Transcribe each of the following lines verbatim, preserving every character, number, and line break without alteration.

#####

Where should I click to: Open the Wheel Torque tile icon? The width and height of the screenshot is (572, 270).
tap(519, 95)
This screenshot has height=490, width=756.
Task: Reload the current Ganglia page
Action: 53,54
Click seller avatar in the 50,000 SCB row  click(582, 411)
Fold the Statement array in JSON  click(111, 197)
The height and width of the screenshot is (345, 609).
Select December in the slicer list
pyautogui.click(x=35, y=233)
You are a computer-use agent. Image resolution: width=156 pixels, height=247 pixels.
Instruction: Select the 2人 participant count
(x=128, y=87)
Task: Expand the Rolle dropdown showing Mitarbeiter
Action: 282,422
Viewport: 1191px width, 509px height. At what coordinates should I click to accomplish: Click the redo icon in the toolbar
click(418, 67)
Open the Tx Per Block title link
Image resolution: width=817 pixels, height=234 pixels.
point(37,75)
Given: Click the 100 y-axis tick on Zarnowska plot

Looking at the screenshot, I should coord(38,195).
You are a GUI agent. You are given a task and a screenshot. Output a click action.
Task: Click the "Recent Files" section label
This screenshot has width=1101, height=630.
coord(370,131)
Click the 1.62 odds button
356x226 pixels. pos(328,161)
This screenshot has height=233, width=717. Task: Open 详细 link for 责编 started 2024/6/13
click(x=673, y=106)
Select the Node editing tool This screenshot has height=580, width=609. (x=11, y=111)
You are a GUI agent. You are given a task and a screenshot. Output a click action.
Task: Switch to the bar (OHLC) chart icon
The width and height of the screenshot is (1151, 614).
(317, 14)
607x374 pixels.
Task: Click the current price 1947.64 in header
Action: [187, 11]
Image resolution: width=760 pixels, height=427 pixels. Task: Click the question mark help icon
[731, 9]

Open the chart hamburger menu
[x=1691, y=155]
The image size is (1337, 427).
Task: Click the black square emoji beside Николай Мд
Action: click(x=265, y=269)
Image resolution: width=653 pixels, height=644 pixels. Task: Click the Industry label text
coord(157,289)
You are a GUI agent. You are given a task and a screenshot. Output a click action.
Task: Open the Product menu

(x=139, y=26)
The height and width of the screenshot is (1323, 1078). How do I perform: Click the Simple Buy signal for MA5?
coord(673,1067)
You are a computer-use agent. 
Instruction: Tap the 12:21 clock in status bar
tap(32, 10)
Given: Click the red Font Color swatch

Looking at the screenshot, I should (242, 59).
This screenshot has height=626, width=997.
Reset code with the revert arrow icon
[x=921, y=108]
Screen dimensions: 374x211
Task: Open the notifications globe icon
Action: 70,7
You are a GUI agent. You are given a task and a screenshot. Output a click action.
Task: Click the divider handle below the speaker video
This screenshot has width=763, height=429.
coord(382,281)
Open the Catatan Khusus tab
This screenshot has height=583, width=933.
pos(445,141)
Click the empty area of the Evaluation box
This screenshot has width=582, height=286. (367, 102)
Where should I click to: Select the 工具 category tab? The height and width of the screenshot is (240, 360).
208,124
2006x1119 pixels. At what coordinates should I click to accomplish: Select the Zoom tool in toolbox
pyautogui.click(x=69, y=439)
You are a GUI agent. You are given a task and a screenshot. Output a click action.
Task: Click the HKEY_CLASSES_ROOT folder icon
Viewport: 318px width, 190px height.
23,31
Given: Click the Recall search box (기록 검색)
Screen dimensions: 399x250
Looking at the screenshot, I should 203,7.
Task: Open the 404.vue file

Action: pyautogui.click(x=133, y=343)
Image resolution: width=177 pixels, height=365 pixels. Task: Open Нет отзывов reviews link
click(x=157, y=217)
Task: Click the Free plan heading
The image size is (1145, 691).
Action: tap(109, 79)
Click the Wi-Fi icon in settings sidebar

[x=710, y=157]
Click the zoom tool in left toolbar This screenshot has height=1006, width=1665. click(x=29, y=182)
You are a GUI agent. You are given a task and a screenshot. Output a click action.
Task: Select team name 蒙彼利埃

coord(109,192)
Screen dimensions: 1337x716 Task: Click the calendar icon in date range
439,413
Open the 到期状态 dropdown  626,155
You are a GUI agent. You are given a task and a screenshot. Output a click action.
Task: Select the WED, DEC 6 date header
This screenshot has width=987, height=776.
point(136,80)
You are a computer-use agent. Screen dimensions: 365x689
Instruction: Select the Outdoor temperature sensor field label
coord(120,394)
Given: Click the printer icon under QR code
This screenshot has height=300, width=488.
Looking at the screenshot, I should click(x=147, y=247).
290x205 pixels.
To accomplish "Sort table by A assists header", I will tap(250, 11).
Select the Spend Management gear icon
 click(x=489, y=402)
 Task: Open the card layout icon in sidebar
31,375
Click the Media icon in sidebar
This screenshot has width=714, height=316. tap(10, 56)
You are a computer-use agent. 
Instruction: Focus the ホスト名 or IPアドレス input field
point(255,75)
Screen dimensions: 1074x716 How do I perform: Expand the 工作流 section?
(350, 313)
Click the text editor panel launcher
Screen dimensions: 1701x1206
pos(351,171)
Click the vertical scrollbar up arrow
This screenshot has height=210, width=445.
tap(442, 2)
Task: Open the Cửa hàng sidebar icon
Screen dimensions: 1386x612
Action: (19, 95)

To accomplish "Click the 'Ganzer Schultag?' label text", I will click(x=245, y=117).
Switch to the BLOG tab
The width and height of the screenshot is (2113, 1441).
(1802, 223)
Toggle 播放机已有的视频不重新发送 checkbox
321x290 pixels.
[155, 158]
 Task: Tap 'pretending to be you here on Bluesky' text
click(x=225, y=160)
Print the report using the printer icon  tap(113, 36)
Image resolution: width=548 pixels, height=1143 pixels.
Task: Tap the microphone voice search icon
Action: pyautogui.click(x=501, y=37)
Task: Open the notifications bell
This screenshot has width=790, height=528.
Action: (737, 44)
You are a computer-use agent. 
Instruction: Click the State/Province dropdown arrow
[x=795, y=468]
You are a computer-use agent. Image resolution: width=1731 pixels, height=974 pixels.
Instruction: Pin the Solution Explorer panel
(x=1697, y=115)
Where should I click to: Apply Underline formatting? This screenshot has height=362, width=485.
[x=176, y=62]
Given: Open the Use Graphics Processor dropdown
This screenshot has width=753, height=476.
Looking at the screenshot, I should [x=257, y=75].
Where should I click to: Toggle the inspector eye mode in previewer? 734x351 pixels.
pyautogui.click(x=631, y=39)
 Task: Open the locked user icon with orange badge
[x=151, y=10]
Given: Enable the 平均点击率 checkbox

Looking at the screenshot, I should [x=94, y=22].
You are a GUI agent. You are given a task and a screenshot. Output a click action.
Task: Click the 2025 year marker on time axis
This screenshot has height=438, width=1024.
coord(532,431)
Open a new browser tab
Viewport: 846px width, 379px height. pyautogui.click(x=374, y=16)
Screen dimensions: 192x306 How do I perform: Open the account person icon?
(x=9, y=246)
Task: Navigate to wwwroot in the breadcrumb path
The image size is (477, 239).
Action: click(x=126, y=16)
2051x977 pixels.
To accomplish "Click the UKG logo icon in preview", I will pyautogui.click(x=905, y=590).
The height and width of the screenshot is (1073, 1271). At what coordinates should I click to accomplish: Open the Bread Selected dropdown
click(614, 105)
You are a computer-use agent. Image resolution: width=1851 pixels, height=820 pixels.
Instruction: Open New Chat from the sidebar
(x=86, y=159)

#####

▶ Answer to this task:
Where should I click to: Open the Wheel Torque tile icon? The width and height of the screenshot is (572, 270).
tap(519, 95)
This screenshot has height=490, width=756.
Task: Reload the current Ganglia page
Action: 53,54
Click seller avatar in the 50,000 SCB row  click(582, 411)
Fold the Statement array in JSON  click(111, 197)
The height and width of the screenshot is (345, 609).
Select December in the slicer list
pyautogui.click(x=35, y=233)
You are a computer-use agent. Image resolution: width=156 pixels, height=247 pixels.
Instruction: Select the 2人 participant count
(x=128, y=87)
Task: Expand the Rolle dropdown showing Mitarbeiter
Action: 282,422
Viewport: 1191px width, 509px height. At what coordinates should I click to accomplish: Click the redo icon in the toolbar
click(418, 67)
Open the Tx Per Block title link
Image resolution: width=817 pixels, height=234 pixels.
point(37,75)
Given: Click the 100 y-axis tick on Zarnowska plot

Looking at the screenshot, I should coord(38,195).
You are a GUI agent. You are given a task and a screenshot. Output a click action.
Task: Click the "Recent Files" section label
This screenshot has width=1101, height=630.
coord(370,131)
Click the 1.62 odds button
356x226 pixels. pos(328,161)
This screenshot has height=233, width=717. Task: Open 详细 link for 责编 started 2024/6/13
click(x=673, y=106)
Select the Node editing tool This screenshot has height=580, width=609. (x=11, y=111)
You are a GUI agent. You are given a task and a screenshot. Output a click action.
Task: Switch to the bar (OHLC) chart icon
The width and height of the screenshot is (1151, 614).
(317, 14)
607x374 pixels.
Task: Click the current price 1947.64 in header
Action: [187, 11]
Image resolution: width=760 pixels, height=427 pixels. Task: Click the question mark help icon
[731, 9]

Open the chart hamburger menu
[x=1691, y=155]
The image size is (1337, 427).
Task: Click the black square emoji beside Николай Мд
Action: click(x=265, y=269)
Image resolution: width=653 pixels, height=644 pixels. Task: Click the Industry label text
coord(157,289)
You are a GUI agent. You are given a task and a screenshot. Output a click action.
Task: Open the Product menu

(x=139, y=26)
The height and width of the screenshot is (1323, 1078). How do I perform: Click the Simple Buy signal for MA5?
coord(673,1067)
You are a computer-use agent. 
Instruction: Tap the 12:21 clock in status bar
tap(32, 10)
Given: Click the red Font Color swatch

Looking at the screenshot, I should (242, 59).
This screenshot has height=626, width=997.
Reset code with the revert arrow icon
[x=921, y=108]
Screen dimensions: 374x211
Task: Open the notifications globe icon
Action: 70,7
You are a GUI agent. You are given a task and a screenshot. Output a click action.
Task: Click the divider handle below the speaker video
This screenshot has width=763, height=429.
coord(382,281)
Open the Catatan Khusus tab
This screenshot has height=583, width=933.
pos(445,141)
Click the empty area of the Evaluation box
This screenshot has width=582, height=286. (367, 102)
Where should I click to: Select the 工具 category tab? The height and width of the screenshot is (240, 360).
208,124
2006x1119 pixels. At what coordinates should I click to accomplish: Select the Zoom tool in toolbox
pyautogui.click(x=69, y=439)
You are a GUI agent. You are given a task and a screenshot. Output a click action.
Task: Click the HKEY_CLASSES_ROOT folder icon
Viewport: 318px width, 190px height.
23,31
Given: Click the Recall search box (기록 검색)
Screen dimensions: 399x250
Looking at the screenshot, I should 203,7.
Task: Open the 404.vue file

Action: pyautogui.click(x=133, y=343)
Image resolution: width=177 pixels, height=365 pixels. Task: Open Нет отзывов reviews link
click(x=157, y=217)
Task: Click the Free plan heading
The image size is (1145, 691).
Action: tap(109, 79)
Click the Wi-Fi icon in settings sidebar

[x=710, y=157]
Click the zoom tool in left toolbar This screenshot has height=1006, width=1665. click(x=29, y=182)
You are a GUI agent. You are given a task and a screenshot. Output a click action.
Task: Select team name 蒙彼利埃

coord(109,192)
Screen dimensions: 1337x716 Task: Click the calendar icon in date range
439,413
Open the 到期状态 dropdown  626,155
You are a GUI agent. You are given a task and a screenshot. Output a click action.
Task: Select the WED, DEC 6 date header
This screenshot has width=987, height=776.
point(136,80)
You are a computer-use agent. Screen dimensions: 365x689
Instruction: Select the Outdoor temperature sensor field label
coord(120,394)
Given: Click the printer icon under QR code
This screenshot has height=300, width=488.
Looking at the screenshot, I should click(x=147, y=247).
290x205 pixels.
To accomplish "Sort table by A assists header", I will tap(250, 11).
Select the Spend Management gear icon
 click(x=489, y=402)
 Task: Open the card layout icon in sidebar
31,375
Click the Media icon in sidebar
This screenshot has width=714, height=316. tap(10, 56)
You are a computer-use agent. 
Instruction: Focus the ホスト名 or IPアドレス input field
point(255,75)
Screen dimensions: 1074x716 How do I perform: Expand the 工作流 section?
(350, 313)
Click the text editor panel launcher
Screen dimensions: 1701x1206
pos(351,171)
Click the vertical scrollbar up arrow
This screenshot has height=210, width=445.
tap(442, 2)
Task: Open the Cửa hàng sidebar icon
Screen dimensions: 1386x612
Action: (19, 95)

To accomplish "Click the 'Ganzer Schultag?' label text", I will click(x=245, y=117).
Switch to the BLOG tab
The width and height of the screenshot is (2113, 1441).
(1802, 223)
Toggle 播放机已有的视频不重新发送 checkbox
321x290 pixels.
[155, 158]
 Task: Tap 'pretending to be you here on Bluesky' text
click(x=225, y=160)
Print the report using the printer icon  tap(113, 36)
Image resolution: width=548 pixels, height=1143 pixels.
Task: Tap the microphone voice search icon
Action: pyautogui.click(x=501, y=37)
Task: Open the notifications bell
This screenshot has width=790, height=528.
Action: (737, 44)
You are a computer-use agent. 
Instruction: Click the State/Province dropdown arrow
[x=795, y=468]
You are a computer-use agent. Image resolution: width=1731 pixels, height=974 pixels.
Instruction: Pin the Solution Explorer panel
(x=1697, y=115)
Where should I click to: Apply Underline formatting? This screenshot has height=362, width=485.
[x=176, y=62]
Given: Open the Use Graphics Processor dropdown
This screenshot has width=753, height=476.
Looking at the screenshot, I should [x=257, y=75].
Where should I click to: Toggle the inspector eye mode in previewer? 734x351 pixels.
pyautogui.click(x=631, y=39)
 Task: Open the locked user icon with orange badge
[x=151, y=10]
Given: Enable the 平均点击率 checkbox

Looking at the screenshot, I should [x=94, y=22].
You are a GUI agent. You are given a task and a screenshot. Output a click action.
Task: Click the 2025 year marker on time axis
This screenshot has height=438, width=1024.
coord(532,431)
Open a new browser tab
Viewport: 846px width, 379px height. pyautogui.click(x=374, y=16)
Screen dimensions: 192x306 How do I perform: Open the account person icon?
(x=9, y=246)
Task: Navigate to wwwroot in the breadcrumb path
The image size is (477, 239).
Action: click(x=126, y=16)
2051x977 pixels.
To accomplish "Click the UKG logo icon in preview", I will pyautogui.click(x=905, y=590).
The height and width of the screenshot is (1073, 1271). At what coordinates should I click to accomplish: Open the Bread Selected dropdown
click(614, 105)
You are a computer-use agent. Image resolution: width=1851 pixels, height=820 pixels.
Instruction: Open New Chat from the sidebar
(x=86, y=159)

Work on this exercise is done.